Science. Author manuscript; available in PMC Dec 6, 2010.
Published in final edited form as:
PMCID: PMC2997634
NIHMSID: NIHMS243000
A Functional Role for Adult Hippocampal Neurogenesis in Spatial Pattern Separation
CD Clelland,1,2 M Choi,2 C Romberg,3 GD Clemenson, Jr.,1 A Fragniere,2 P Tyers,2 S Jessberger,4 LM Saksida,3,5 RA Barker,2,6* FH Gage,1* and TJ Bussey3,5*
1Laboratory of Genetics, Salk Institute for Biological Studies, La Jolla, California 92037, USA
2Centre for Brain Repair, University of Cambridge, Cambridge, CB2 2PY, UK
3Department of Experimental Psychology, University of Cambridge, Cambridge CB2 3EB, UK
4Institute of Cell Biology, Department of Biology, ETH Zurich, Zurich, Switzerland
5MRC and Wellcome Trust Behavioral and Clinical Neuroscience Institute, University of Cambridge, UK
6Department of Neurology, Addenbrooke's Hospital, Cambridge, UK
*These authors contributed equally to this work
To whom correspondence should be addressed. gage/at/salk.edu or ; tjb1000/at/cam.ac.uk
The dentate gyrus (DG) of the mammalian hippocampus is hypothesized to mediate pattern separation—the formation of distinct and orthogonal representations of mnemonic information—and also undergoes neurogenesis throughout life. How neurogenesis contributes to hippocampal function is largely unknown. Using adult mice in which hippocampal neurogenesis was ablated we found specific impairments in spatial discrimination using two behavioral assays: a spatial navigation radial arm maze task and a spatial, but non-navigable, task in the mouse touch screen. Mice with ablated neurogenesis were impaired when stimuli were presented with little spatial separation, but not when stimuli were more widely separated in space. Thus, newborn neurons may be necessary for normal pattern separation function in the DG of adult mice.

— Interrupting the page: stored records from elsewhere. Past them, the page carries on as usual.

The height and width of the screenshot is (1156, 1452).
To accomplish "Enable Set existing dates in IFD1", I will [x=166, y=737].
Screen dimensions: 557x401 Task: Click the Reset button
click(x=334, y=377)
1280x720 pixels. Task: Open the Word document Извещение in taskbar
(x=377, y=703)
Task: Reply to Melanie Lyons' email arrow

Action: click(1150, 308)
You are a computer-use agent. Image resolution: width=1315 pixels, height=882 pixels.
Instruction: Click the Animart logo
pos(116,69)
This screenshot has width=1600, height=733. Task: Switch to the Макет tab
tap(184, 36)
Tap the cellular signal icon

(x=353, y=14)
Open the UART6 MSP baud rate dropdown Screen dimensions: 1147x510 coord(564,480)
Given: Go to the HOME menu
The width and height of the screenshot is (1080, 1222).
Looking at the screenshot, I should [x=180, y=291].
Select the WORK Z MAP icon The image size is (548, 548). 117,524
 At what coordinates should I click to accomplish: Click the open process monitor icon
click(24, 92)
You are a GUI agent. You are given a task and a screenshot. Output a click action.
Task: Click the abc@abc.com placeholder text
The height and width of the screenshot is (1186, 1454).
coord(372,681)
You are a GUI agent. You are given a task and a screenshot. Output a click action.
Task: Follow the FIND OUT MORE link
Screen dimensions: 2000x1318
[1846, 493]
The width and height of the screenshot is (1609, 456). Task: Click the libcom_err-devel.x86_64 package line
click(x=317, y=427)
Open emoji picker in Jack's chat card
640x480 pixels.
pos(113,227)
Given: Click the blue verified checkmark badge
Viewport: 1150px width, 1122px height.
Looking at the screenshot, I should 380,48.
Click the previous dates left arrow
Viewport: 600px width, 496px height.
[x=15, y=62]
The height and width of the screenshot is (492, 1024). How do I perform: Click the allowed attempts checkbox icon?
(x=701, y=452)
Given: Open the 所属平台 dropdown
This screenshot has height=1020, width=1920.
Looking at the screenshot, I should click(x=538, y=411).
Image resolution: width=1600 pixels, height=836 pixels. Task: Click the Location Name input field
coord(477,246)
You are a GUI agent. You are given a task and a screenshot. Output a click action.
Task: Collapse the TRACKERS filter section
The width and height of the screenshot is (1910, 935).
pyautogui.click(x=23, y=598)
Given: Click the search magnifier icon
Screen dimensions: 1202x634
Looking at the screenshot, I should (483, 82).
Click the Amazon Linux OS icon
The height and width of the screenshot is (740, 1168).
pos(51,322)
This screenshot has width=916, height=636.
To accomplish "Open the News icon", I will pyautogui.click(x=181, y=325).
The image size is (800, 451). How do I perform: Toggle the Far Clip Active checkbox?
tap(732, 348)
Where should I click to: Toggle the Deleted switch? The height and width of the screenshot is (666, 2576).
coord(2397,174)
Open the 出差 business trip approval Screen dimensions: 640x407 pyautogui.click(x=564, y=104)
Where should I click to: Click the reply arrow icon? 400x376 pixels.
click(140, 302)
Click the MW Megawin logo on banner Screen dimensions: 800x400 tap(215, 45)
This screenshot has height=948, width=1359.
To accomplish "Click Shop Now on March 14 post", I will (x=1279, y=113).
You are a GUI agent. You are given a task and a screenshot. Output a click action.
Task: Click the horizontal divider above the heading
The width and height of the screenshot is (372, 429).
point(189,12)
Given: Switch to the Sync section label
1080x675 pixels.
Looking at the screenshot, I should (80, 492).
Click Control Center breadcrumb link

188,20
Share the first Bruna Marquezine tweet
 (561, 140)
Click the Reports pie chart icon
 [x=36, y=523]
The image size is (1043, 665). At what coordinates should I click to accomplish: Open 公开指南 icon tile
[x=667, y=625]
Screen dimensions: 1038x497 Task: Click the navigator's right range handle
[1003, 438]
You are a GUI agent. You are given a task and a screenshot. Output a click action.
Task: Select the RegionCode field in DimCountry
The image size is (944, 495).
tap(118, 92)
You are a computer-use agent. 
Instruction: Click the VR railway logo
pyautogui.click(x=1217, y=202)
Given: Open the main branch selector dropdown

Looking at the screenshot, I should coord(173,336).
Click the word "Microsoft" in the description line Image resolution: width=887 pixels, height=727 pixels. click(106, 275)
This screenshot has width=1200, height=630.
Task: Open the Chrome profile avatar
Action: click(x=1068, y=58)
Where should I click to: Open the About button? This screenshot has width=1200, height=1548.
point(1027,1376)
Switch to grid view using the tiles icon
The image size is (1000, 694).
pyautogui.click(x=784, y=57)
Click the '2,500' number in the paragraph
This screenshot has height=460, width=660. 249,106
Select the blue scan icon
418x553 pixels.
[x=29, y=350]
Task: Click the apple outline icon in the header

The dentate gyrus (DG) is thought to contribute to spatial or episodic memory by functioning as a pattern separator (1-3). Pattern separation is the formation of distinct representations of similar inputs (4). At the cellular level, pattern separation is achieved through the dispersion of cortical inputs from the entorhinal cortex onto a greater number of dentate granule cells (DGCs) with small place fields. By virtue of low firing rates (5) and sparse connectivity between DGCs and CA3 pyramidal cells (6), DGCs are particularly adapted to maintain and transmit orthogonalized information. This ability to pattern separate, or differentially encode small or weak changes derived from increasingly similar or interfering inputs, is particularly important for the accuracy of memory encoding. Similarly, at the behavioral level, the ability to form and use memories derived from very similar stimuli that are closely presented in space and/or time depends upon the ability to pattern separate incoming, and often complex, information (1, 7, 8). Lesions of the complete DG circuitry result in impaired pattern separation dependent memory (7-9).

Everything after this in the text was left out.